The Revolution is Waiting for the Upgrade

The Revolution is Waiting for the Upgrade

The Ouya is one of the most important Kickstarter success story, gathering $8,596,474 in funding. Ouya's promise: the revolution would be televised. The console would usher a new world of Android games on TV.

The product itself was released about a year ago, giving developers fair opportunities to publish on the platform. My experiences with the console have been ... mixed.

Getting the Console

I pre-ordered the console shortly after the KickStarter campain. Pre-ordering turned out to be mistake. Because of shipping problems, the console was available in-store and online before the pre-orders were delivered.

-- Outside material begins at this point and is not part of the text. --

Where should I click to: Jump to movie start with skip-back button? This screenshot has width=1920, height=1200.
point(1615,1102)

Adding injury to insult, Ouya chose DHL for its shipping, a company with a horrible track record with brokerage fee. In my case, the cost of my console was increase by approximately 50%.

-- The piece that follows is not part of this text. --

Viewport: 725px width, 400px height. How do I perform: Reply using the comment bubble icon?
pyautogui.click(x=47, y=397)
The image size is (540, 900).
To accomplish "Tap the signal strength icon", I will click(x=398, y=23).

Regardless, I had the console in hand. It was time to try it out.


Hooking up the console was easy: plug in power, hdmi, setup wifi and a mandatory upgrade screen. This is not usual with new consoles, as the firmware is usually updated after the units have been manifactured. I gave up on the update process after an hour of error messages. Extensive Googling allowed me to discover that the Ouya is equipped with a very weak Wifi antenna and that I was constantly loosing connections.

The next day, I repeat the upgrade closer (same room) to my wifi router. Fourthy-five minutes latter, I'm prompted to create an account requiring a credit card number. Given that the console was launch with a free-to-play requirement on all games, this was puzzling.

First Play

The initial catalog of game was rather small. Other than Towerfall, very few games were worth buying on the store. However, both NES and SNES emulator were excellent, making the Ouya a premium emulation box. Thus, my first few months on the Ouya were spent recapturing the nostagia of my favorite NES games.

Back Again

I enjoyed my Ouya console for a few days before moving on to other console and PC games. However, every few months or so, I would return to the Ouya console. The main problem would be that everytime I returned to the console, I would be prompted with a mandatory 45 minutes upgrade. The console had no less than 14 firmware upgrades in its six first months. Thus a 60 minute game play session would be :

  • 45 minutes of upgrade
  • 5 minutes of finding a new game
  • 10 minutes of play

In Conclusion

When I started working on this article, I booted up my Ouya console to see what 2014 had brought to the console. After a mandatory 45 minute upgrade, I was pleasantly surprised by the new dashboard. Unfortunately, the game catalogue had seen very little change, with pretty much the same games dominating the top charts.

The sad fact is that the console is not attractive to big publishers. With Towerfall, the console's top game, selling about 7000 units, it is hard to justify the cost of porting a game. Many new outlets have reported the console as dead.

When it was released, the Ouya suffered from a lack of games. Two years latter, the console still suffers from lack of games, but with aging hardware. The machine remains great for emulating older hardware, but the lack of blockbuster titles hinders the console. At this point, it is safe to say the revolution promised by Ouya did not occur.